GIVEN EXERCISE 1 » Reproduce word for word the part of the passage about the jazz recording that opens with the words containing "Rising above all" and closes with "flowers. Into flame.".
GIVEN EXERCISE 2 » In the passage about the jazz recording, where was "McKowsky's First Fifth" recorded?
GIVEN EXERCISE 3 » Carry on the passage about the jazz recording, picking up after its final line.

GIVEN PASSAGE »
Last night I got an email from Los Angeles that made me whoop. Turns out I was right to trust my gut. To reach out to him.
It all goes back to last summer when I was stopped in my tracks by a song I heard on Gilles Peterson’s Radio 6 show.
‘McKowsky’s First Fifth’ was a sprawling, 15-minute jazz odyssey recorded in a church on 85th and Holmes in L.A. in 1979 by Horace Tapscott and the Pan-Afrikan People’s Arkestra.
As well as a pretty weird name, the track had piano runs, flights of flutes and soprano sax. It had stabs of tuba and trombone slides and cascades of clarinet. But that wasn’t what grabbed me.
Rising above all of this curated wonder and chaos was a voice that carried itself like a staff into battle. His words landing like seeds falling, bedding into the earth, bursting into flowers. Into flame.
It was a voice so matured through time that it had become timeless. Rooted in communion with things unseen.
For the first time since I was a kid, I wrote all the words out, listening again and again to catch the cadences. Writing and crossing out and rewriting. Arranging it in verses and stanzas until it hung just right on the page. The page, a leaf dripping honeydew.
“The world is a whole note, sustained, augmented and diminished by divinity.”

EXCERPTED DATA »
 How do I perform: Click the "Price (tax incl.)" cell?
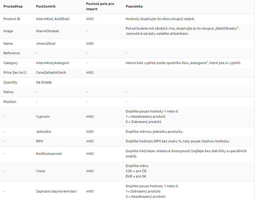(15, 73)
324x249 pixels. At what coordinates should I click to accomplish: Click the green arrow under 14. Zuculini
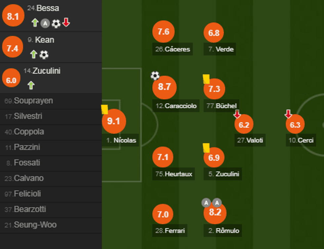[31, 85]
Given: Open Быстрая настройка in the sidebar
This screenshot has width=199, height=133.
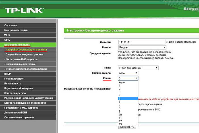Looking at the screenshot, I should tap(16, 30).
---
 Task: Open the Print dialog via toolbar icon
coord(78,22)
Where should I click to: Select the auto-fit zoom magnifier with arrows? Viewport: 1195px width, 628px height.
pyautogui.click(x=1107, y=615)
* * *
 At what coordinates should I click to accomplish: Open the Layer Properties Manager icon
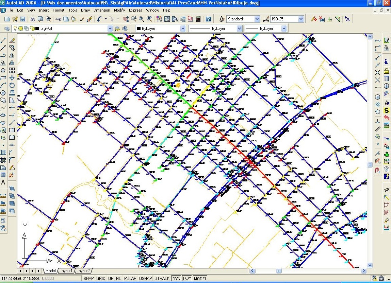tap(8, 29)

WRITTEN RESPONSE 1 »
Rising above all of this curated wonder and chaos was a voice that carried itself like a staff into battle. His words landing like seeds falling, bedding into the earth, bursting into flowers. Into flame.

WRITTEN RESPONSE 2 » In a church on 85th and Holmes in L.A.

WRITTEN RESPONSE 3 »
I bought Horace Tapscott with the Pan-Afrikan People’s Arkestra live at IUCC to discover the name of the poet whose words had seized me. I wanted to reach out to him, to ask if I could plant his spoken word into a track I was working on; harness his power and bring it to an audience who might have forgotten what passion sounds like and how devotion can soar.
But the track didn’t appear on this album.
I was crushed. I did some more digging, ordered a few more LPs. Hell, I even got the cell number of Jesse Sharps, the man credited with writing the song, but couldn’t get through to him. It’s fair to say that at this point that I was on a mission. I’d become obsessed.
But shortly after that I gave up. Maybe the name of the spoken word artist was never recorded, lost in the annals of time. Maybe I would never find him. Maybe he had passed on to the next world, was ‘standing on the cosmic stage now.’
By night then, I gently lifted his voice from the track and arranged my music around it, like ivy curling around anthracite. It was released on September 6th as track 7 on my debut. The track is called ‘The Western Ways are Dying’; a line taken from ‘McKowsky’s First Fifth’
And then, and I can’t remember how, a few weeks ago, I came across an album called ‘Healing Suite’ by LA-based collective, The Gathering, released in 2022.
‘Healer from the depth of us come
Healer from the depth of us come
Mender of minds
Soother of souls’
These words ascribed to the performance poet and mythic figure in the Southern California arts scene, Kamau Daáood. Was it the same voice, the power, performance and lyricism of the voice that shook the air (and me) in that recording over 40yrs ago?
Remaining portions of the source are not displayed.